Top of Provided passage

Being a Sustainable and Responsible Museum means employing everything that makes up the institution’s heritage, including its history, its very extensive international collections and the place’s spirit, as a force to constantly question the nineteenth and twenty-first centuries.

  • Every project is anchored in time, as nineteenth-century collections are examined in line with the issues of today.
  • Every project is based on the principles of sustainable development, from a social, environmental, economic and cultural perspective.

That is what a sustainable Museum does.

  • Within each project, the Museum should play a responsible role by questioning societies at the local, national or international level.
  • Each project is part of a scientific logic, an insight into the evolution of thoughts through the conservation, research and educational work centred on the collection.

 That is what a responsible Museum does.

 

OUR WORK:

Construction of the Māori canoe - Armada 2008

 To symbolise the growing ties with New Zealand, the Museum of Rouen constructed a Māori canoe for the Armada 2008. This project is the fruit of the hard work of the Museum’s team members, and started with a section of the trunk of a Douglas fir felled in the forest of Eu that was donated by the National Forestry Office.

 Returning the Museum’s Māori head

By launching the process of returning the Māori head back in October 2007, we wanted to show that the ramifications of museums’ actions on society go way beyond the confines of the museum world. This step, which is entirely consistent with the museum’s sustainable and responsible approach, is pertinent on various levels.

In terms of the museum world, this step had various aims:

  • to establish that the laws governing museums and heritage did not address the status of human remains.
  • to highlight the fact that museums hold a huge number of human remains. In this respect, as we created an inventory we rediscovered a huge number of human remains that were spread out, some of which came from nineteenth-century medicine and many of which, we imagine, from archaeology. These also include a viable six-month human foetus, which was donated to the Museum in 1989 without any information about the donor or the conditions under which it was donated. This may suggest that in 1989, any citizen could dispose of a foetus terminated at home without providing explanations by donating it to a museum as a piece of heritage property.
  • to argue that human remains are not a collectible item like other objects and
  • their exhibition should be subject to certain ethical rules, as should their preservation and restoration.

This approach enables us to address the issue of the status of human remains within a wider social context:

  • For example, whether human remains could be considered differently with regard to ethics, human dignity and heritage, as well as from a scientific, medical, archaeological and ethnographic perspective.
  • This step highlights the fact that in 2007 no legal text was able to define what constituted human remains. This legal gap brings our own society back to all issues related to death (euthanasia, early life, late life, violation…).

 

This process of restoration clearly reflects the Museum’s sustainable and responsible approach. It is paving the way in terms of innovation and is a model for what a museum can represent in the present day. UNESCO paid tribute to the Museum’s decision in 2011 during the final vote at the National Assembly. Seven years after it was implemented, the step continues to make an impression and is regularly cited as a textbook case by national and international legal experts. It shows that a museum can be a place where laws are brought in.

As is often the case when there is a debate, this step received much national and international publicity. It has given rise to several documentaries, a lot of research, and extensive participation in various national and international conferences.

Bottom of Provided passage

◆ Questions to answer
**a.** Could you output the part of the museum passage starting at "This process of" and ending at "and international conferences.", word for word?
**b.** How would you render this sentence from the museum passage in Spanish: "To symbolise the growing ties with New Zealand, the Museum of Rouen constructed a Māori canoe for the Armada 2008."
The records have no connection to the museum passage.

Top of Given entries

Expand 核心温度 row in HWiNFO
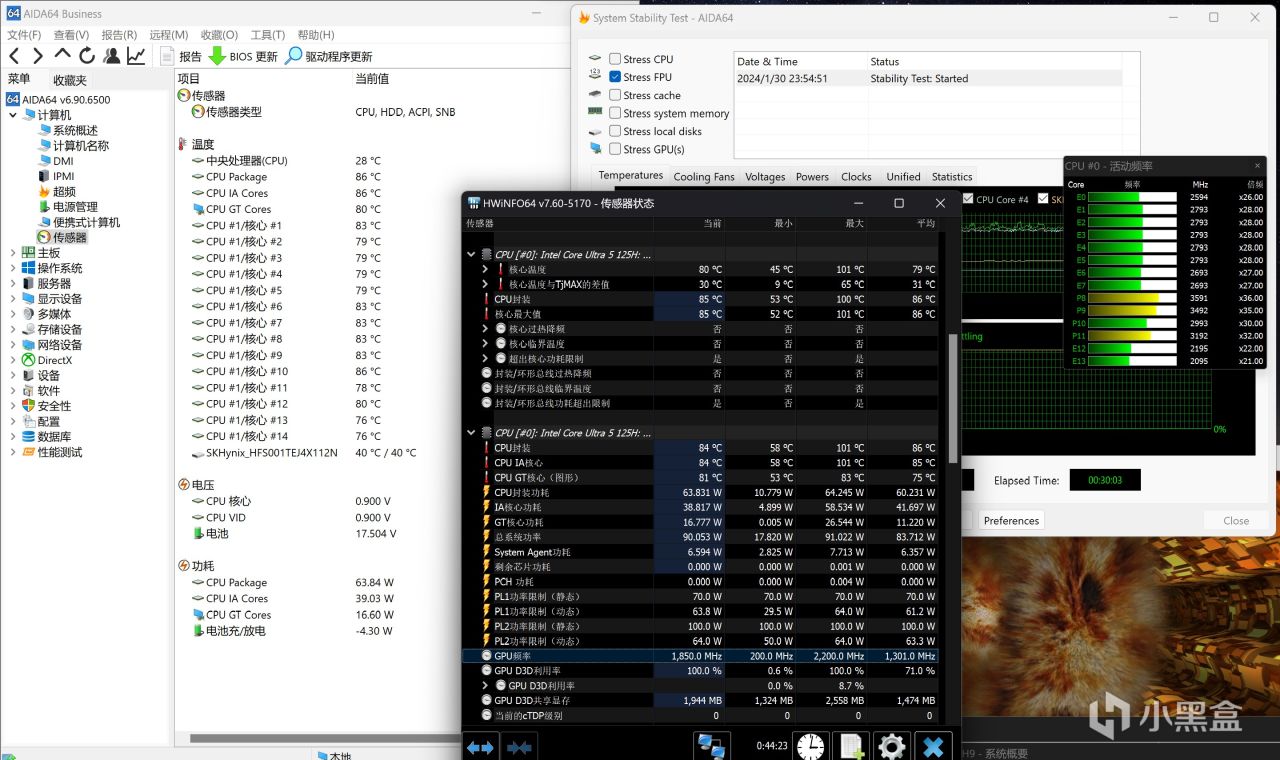Screen dimensions: 1280x760 (x=485, y=269)
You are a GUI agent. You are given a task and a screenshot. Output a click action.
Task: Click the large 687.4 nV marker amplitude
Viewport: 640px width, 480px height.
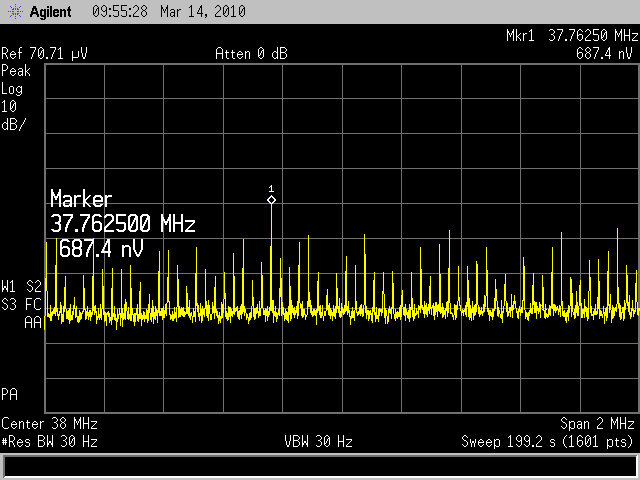pyautogui.click(x=101, y=247)
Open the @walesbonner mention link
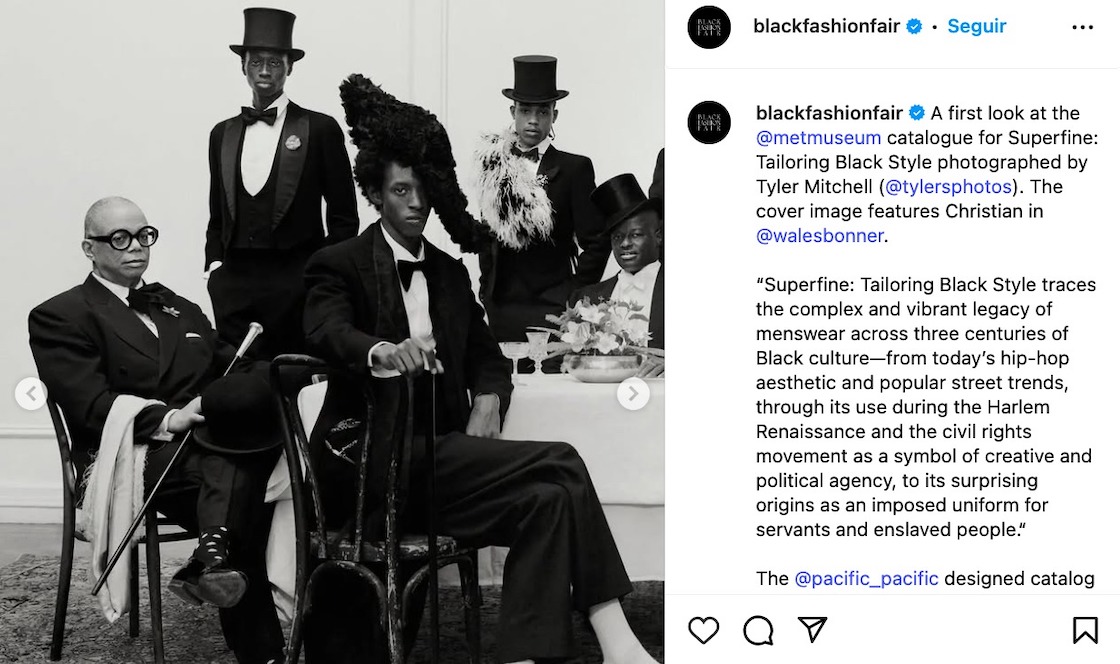1120x664 pixels. [x=819, y=236]
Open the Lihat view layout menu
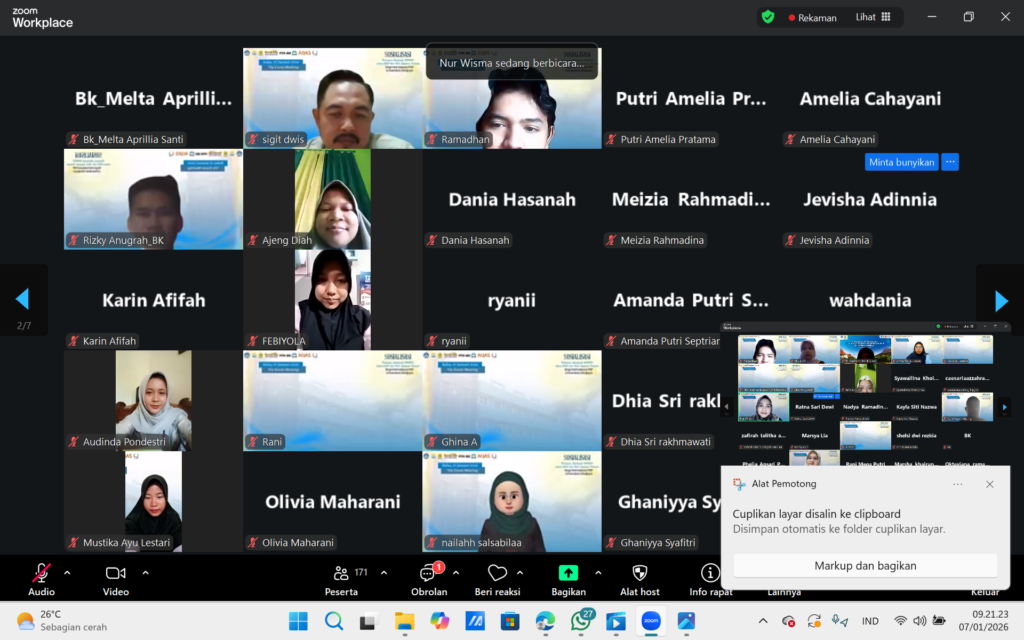This screenshot has width=1024, height=640. 873,17
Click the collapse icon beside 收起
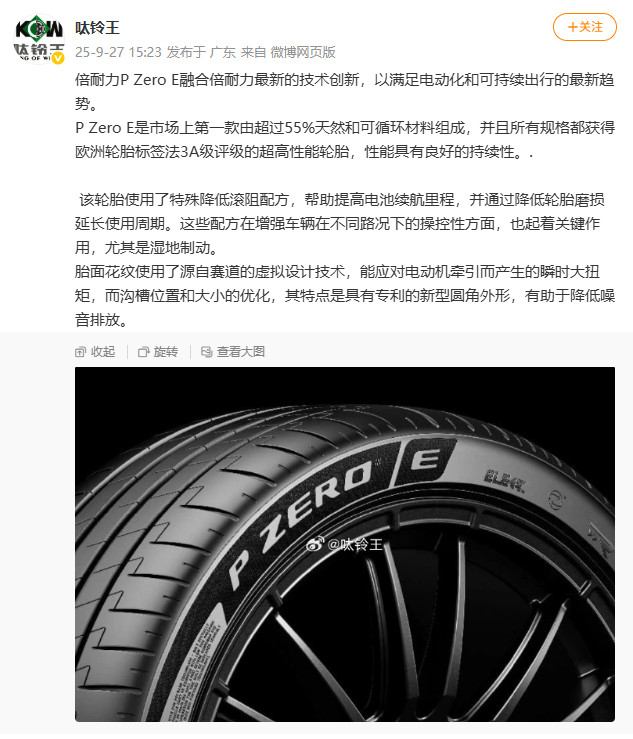This screenshot has width=633, height=739. click(x=81, y=352)
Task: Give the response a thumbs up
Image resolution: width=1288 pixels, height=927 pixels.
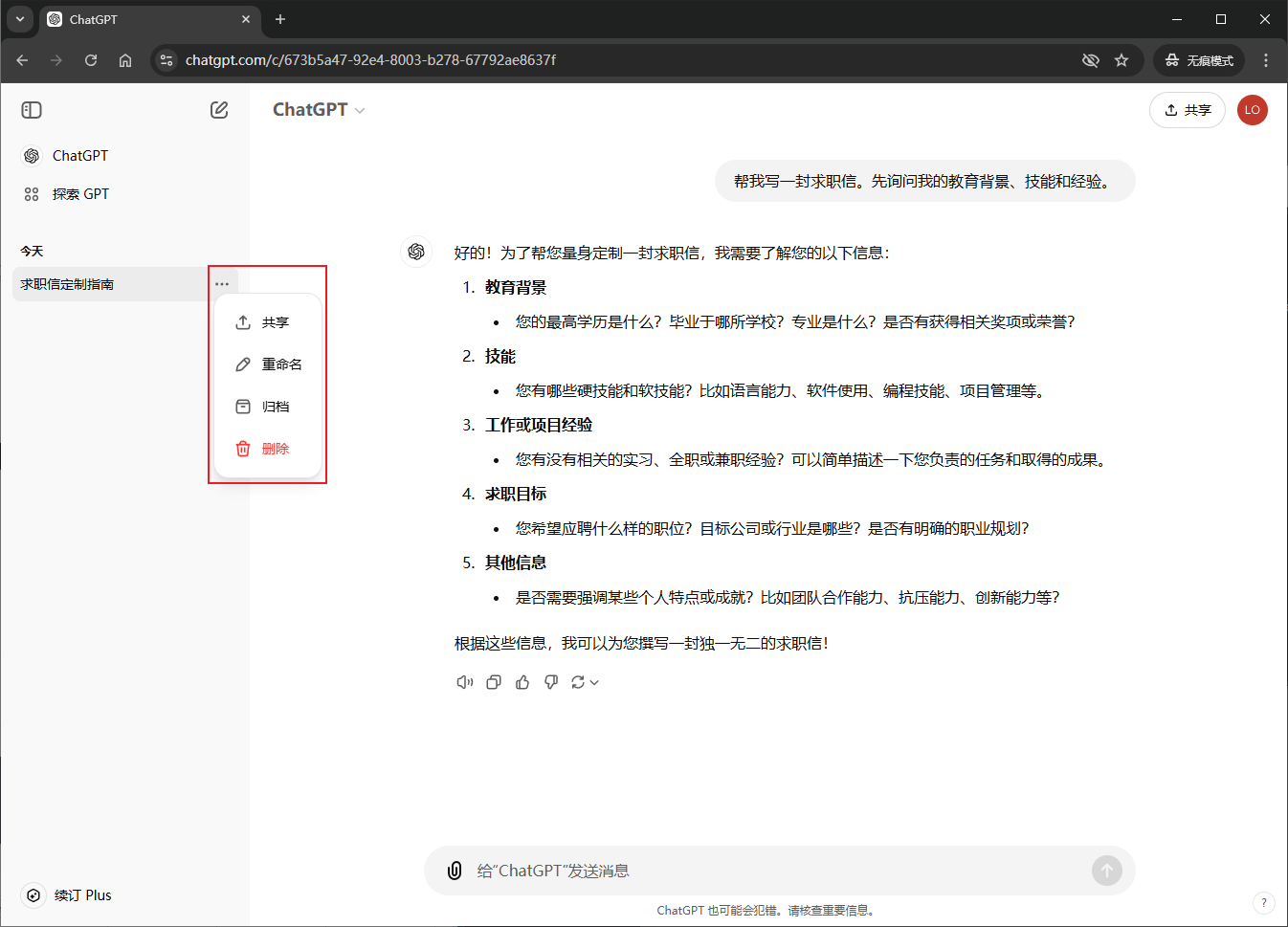Action: pos(522,682)
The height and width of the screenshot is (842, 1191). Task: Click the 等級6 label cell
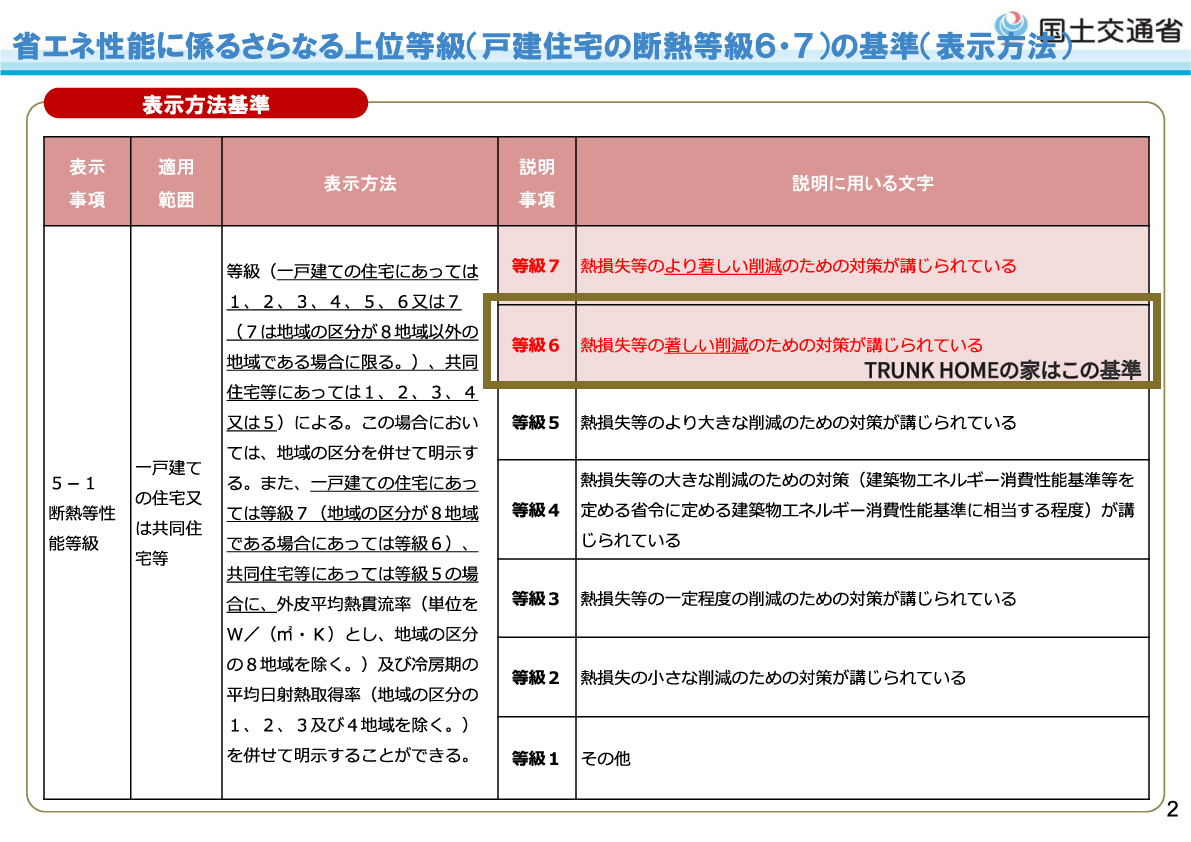click(537, 343)
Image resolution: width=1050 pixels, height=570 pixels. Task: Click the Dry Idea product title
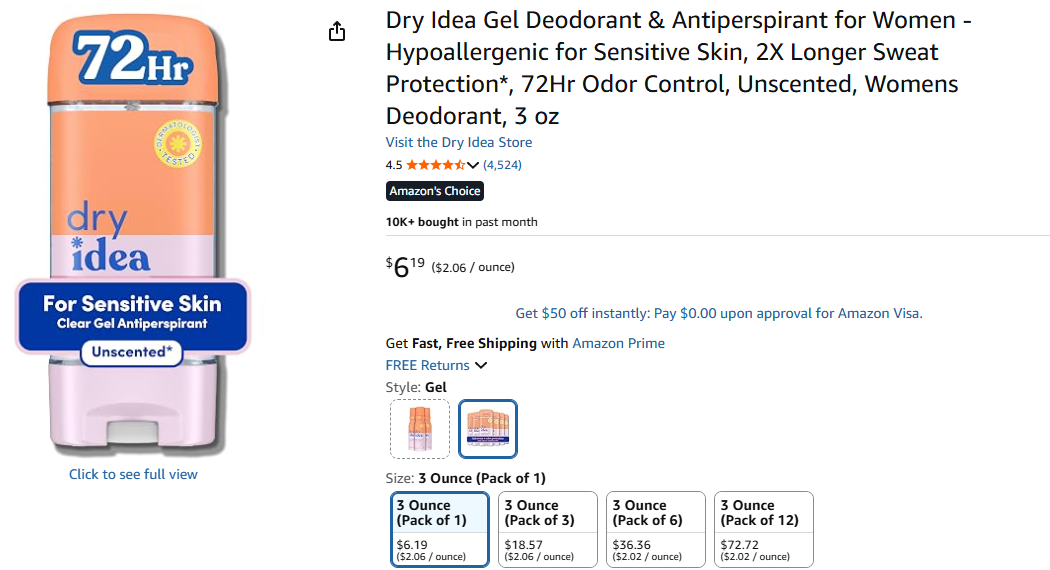click(678, 68)
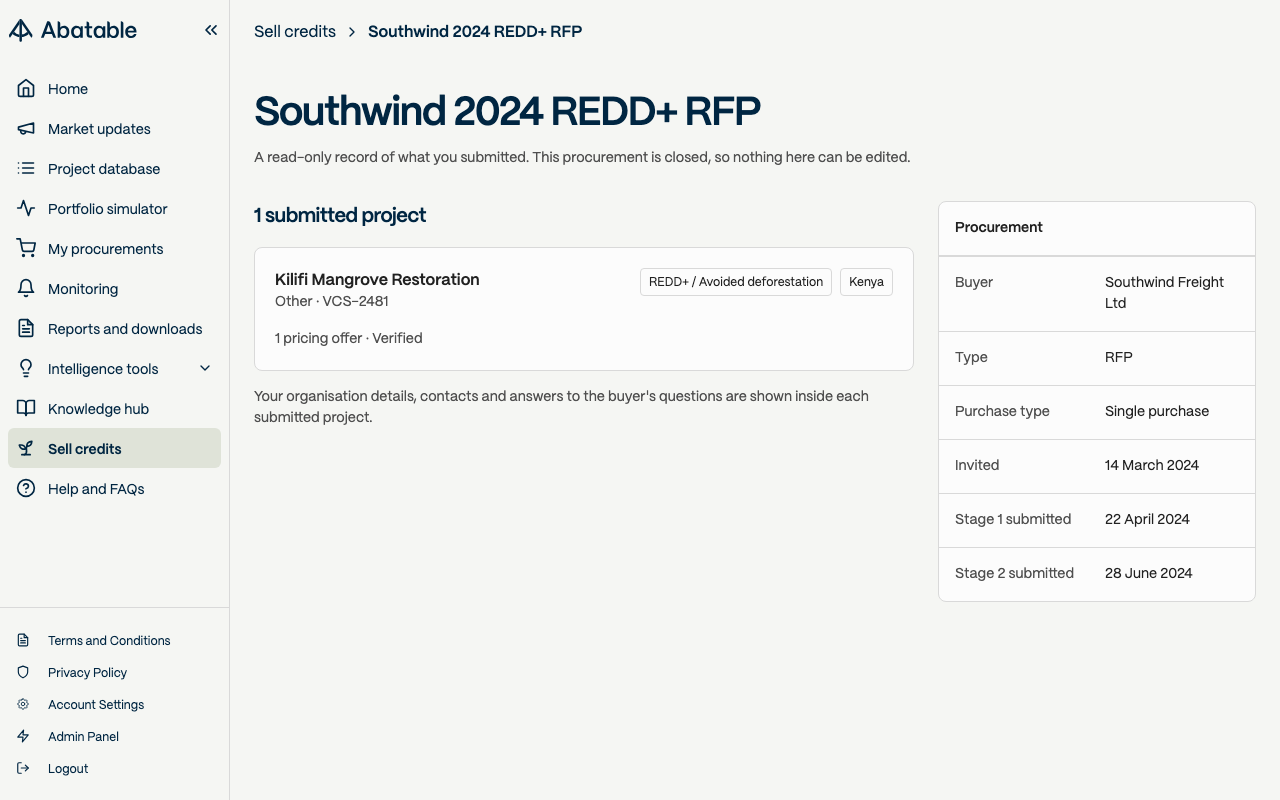Open the Admin Panel link
Viewport: 1280px width, 800px height.
click(83, 736)
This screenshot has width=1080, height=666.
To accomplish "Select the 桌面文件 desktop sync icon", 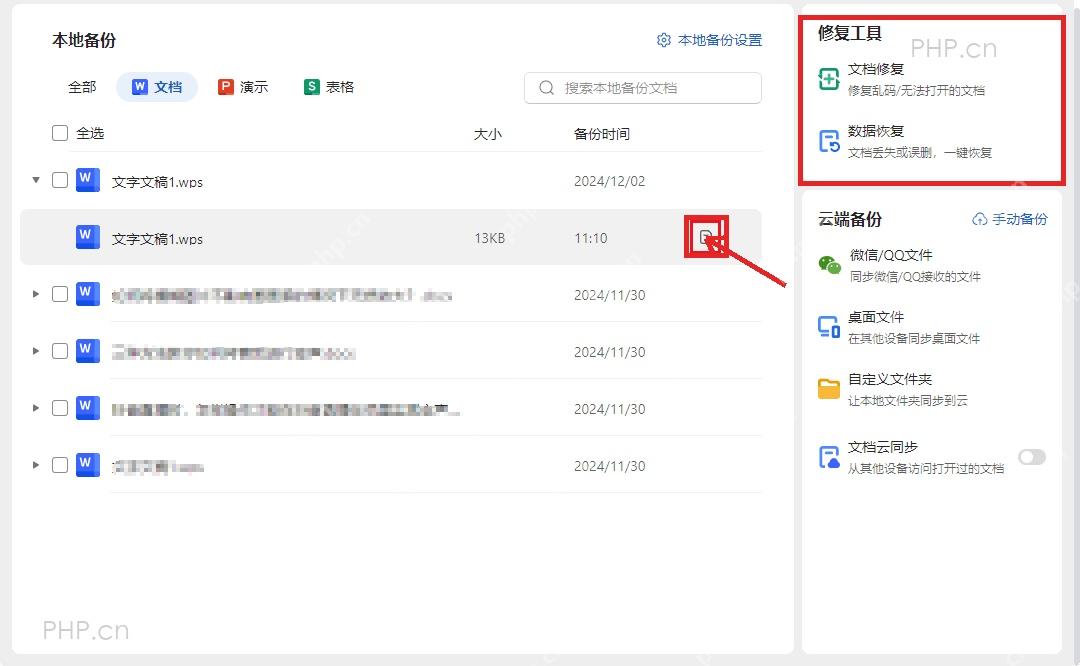I will pyautogui.click(x=829, y=327).
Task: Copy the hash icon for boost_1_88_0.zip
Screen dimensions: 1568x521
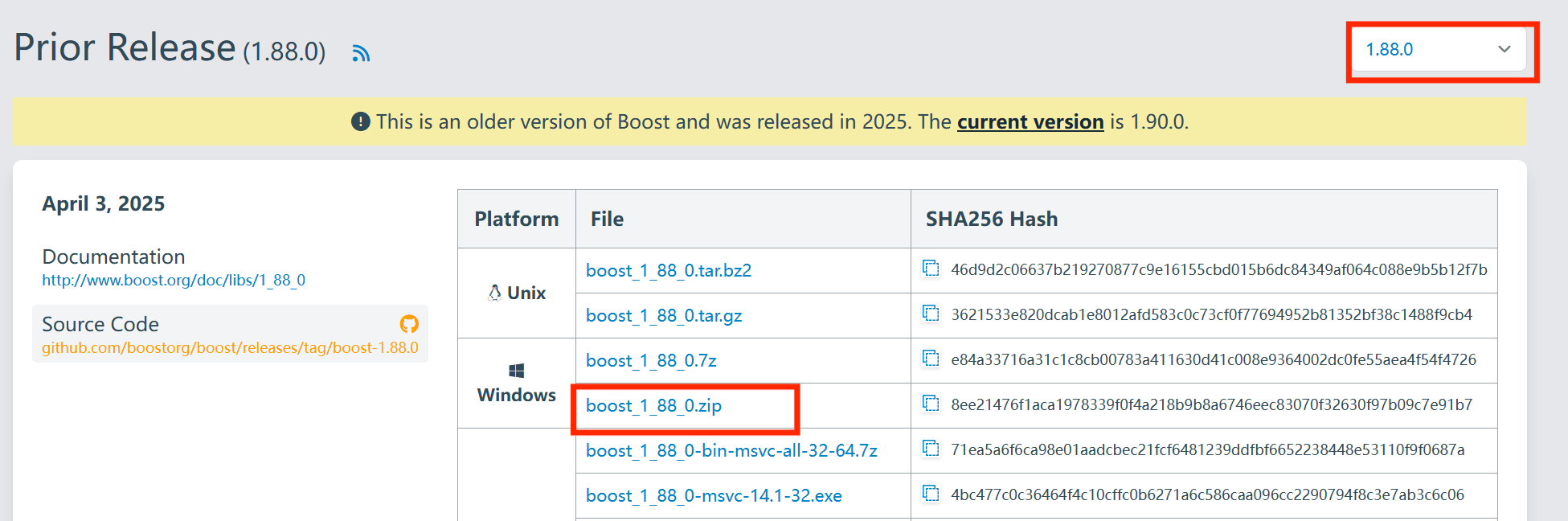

Bottom of Given entries

◆ Answers for this exercise
**a.**
This process of restoration clearly reflects the Museum’s sustainable and responsible approach. It is paving the way in terms of innovation and is a model for what a museum can represent in the present day. UNESCO paid tribute to the Museum’s decision in 2011 during the final vote at the National Assembly. Seven years after it was implemented, the step continues to make an impression and is regularly cited as a textbook case by national and international legal experts. It shows that a museum can be a place where laws are brought in.

As is often the case when there is a debate, this step received much national and international publicity. It has given rise to several documentaries, a lot of research, and extensive participation in various national and international conferences.

**b.** Para simbolizar los crecientes lazos con Nueva Zelanda, el Museo de Ruan construyó una canoa maorí para la Armada 2008.